01 -
Cook 2 cups of long-grain white rice according to package directions. Let cool completely and refrigerate for at least 2 hours or overnight.
02 -
Cut chicken breast into small cubes and season with salt, pepper, and garlic powder.
03 -
In a mixing container, combine flour, cornstarch, and remaining spices. Dredge chicken until fully coated, shaking off any excess.
04 -
Heat oil and butter in a skillet over medium-high heat. Fry chicken until golden and cooked through, 6 to 8 minutes. Set aside.
05 -
In the same skillet, cook chopped bacon until crispy, stirring occasionally.
06 -
Add cold rice and mixed vegetables to the skillet. Add oil as needed.
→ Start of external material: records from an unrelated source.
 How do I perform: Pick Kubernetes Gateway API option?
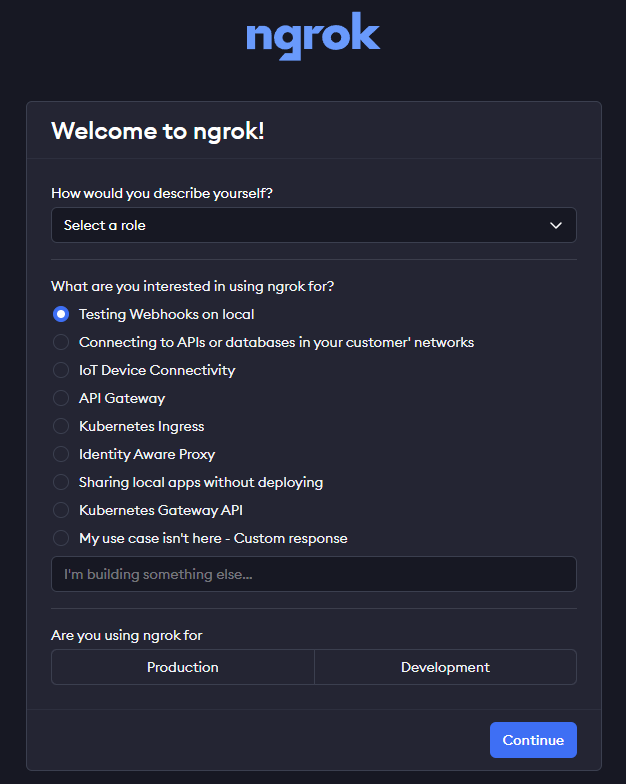tap(61, 510)
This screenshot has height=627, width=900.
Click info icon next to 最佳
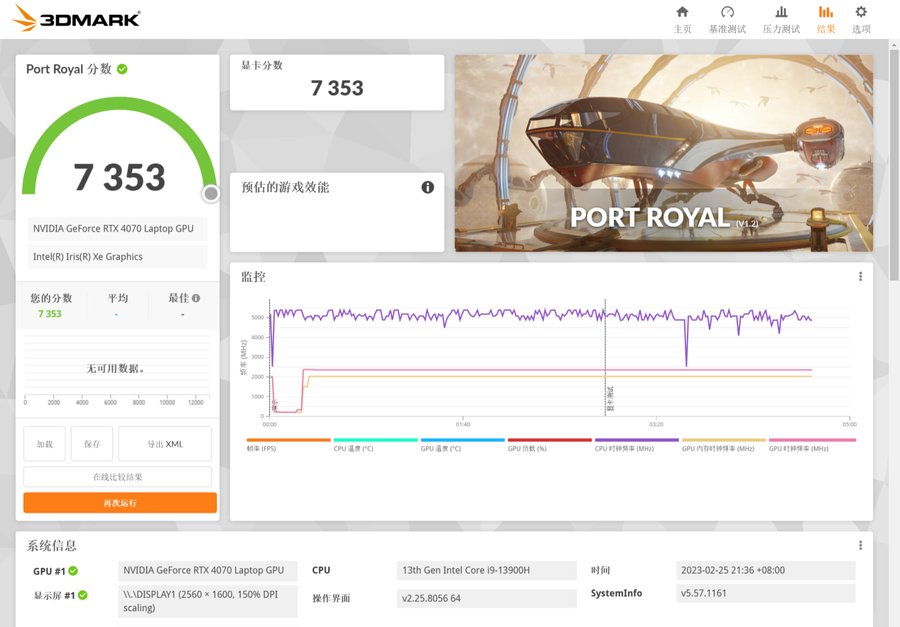click(196, 298)
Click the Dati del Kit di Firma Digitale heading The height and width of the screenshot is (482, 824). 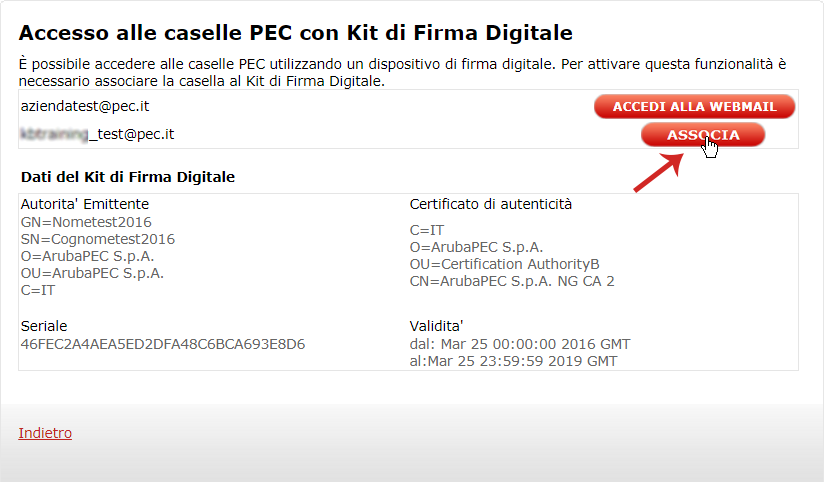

Stir and season with salt, pepper, and garlic powder.
07 -
Pour in 2 tablespoons soy sauce, mix thoroughly, and adjust flavor with additional soy sauce if needed.
08 -
Make a well in the center of the skillet. Add whisked eggs and scramble. Once set, combine with the rice.
09 -
Continue stir-frying until rice is heated through and slightly crispy. Divide into two skillets if needed for better texture.
10 -
Toss cooked chicken with orange sauce until coated. Serve hot over fried rice and top with chopped green onions.